Kitaptaki “öteki” kavramı üzerinden düşünürsek, sizin hayatınızda veya mesleğinizde kendinizi “dünyalı” gibi hissettiğiniz anlar oldu mu?
Aslında en çok, insanlığın çoğunluğunu ilgilendiren büyük terör saldırısı, büyük doğal afetler ve salgın hastalıklar gibi durumlar karşısında kendimi “dünyalı” gibi hissediyorum. Çünkü herkesin başına geliyormuş gibi oluyor o zaman.
Köşe yazarlığınızda veya podcast üretirken gözlemlediğiniz sıra dışı deneyimlerden herhangi birini anlatır mısınız ve romanın kurgusunda bu yaşadığınız şey kendini gösterdi mi?
Sıra dışı birçok olayla karşılaşılıyor ama aslen romanda, tekil bir hadiseden ziyade; köşe yazısı ya da podcast üretiminde araştırdığım konular ve değindiğim meselelerin hepsi, romanda kendine bir şekilde yer buluyor.
Son olarak İstanbul Kitapçısı ile ilgili bir notunuz, bugünkü etkinliğimizle ilgili yorumunuz var mı?

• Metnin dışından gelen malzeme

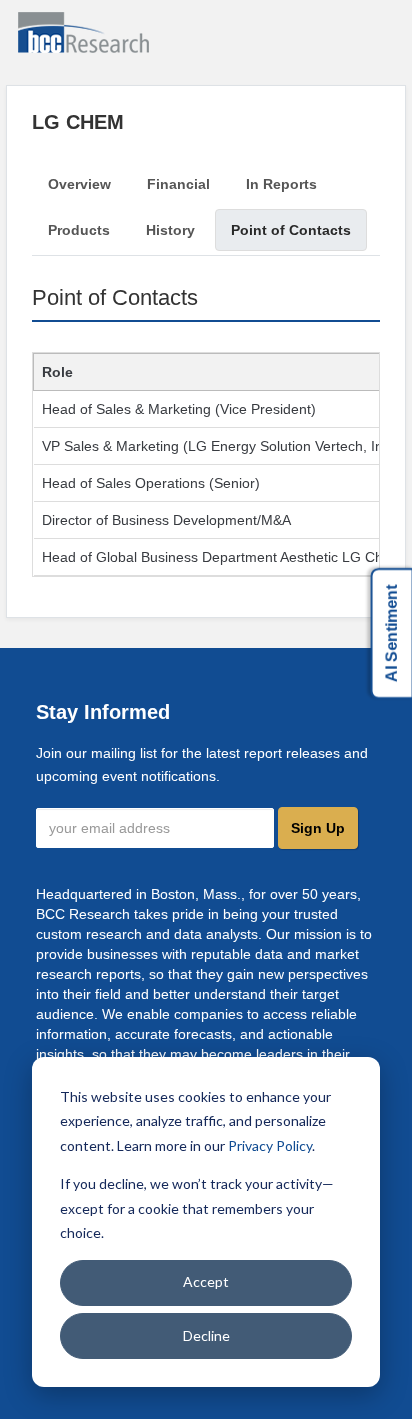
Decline (206, 1335)
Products (79, 230)
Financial (178, 184)
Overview (79, 184)
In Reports (281, 184)
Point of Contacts (291, 230)
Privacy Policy (270, 1145)
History (170, 230)
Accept (206, 1281)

İstanbul Kitapçısı, kamusal alanın çok güzel bir kullanım örneği bence. İnsanların üçüncü mekânlara çok ihtiyaç duyduğu bir zamanda, dijitalleşmenin ve yalnızlaşmanın arttığı zamanda hem kültür üretimi hem de kültür bazında insanların bir araya gelebileceği, İstanbul’un çok önemli bir yerinde kamusal bir alanın kamusal amaçlarla çok işlevsel bir şekilde kullanıldığı bir örnek olduğunu düşünüyorum.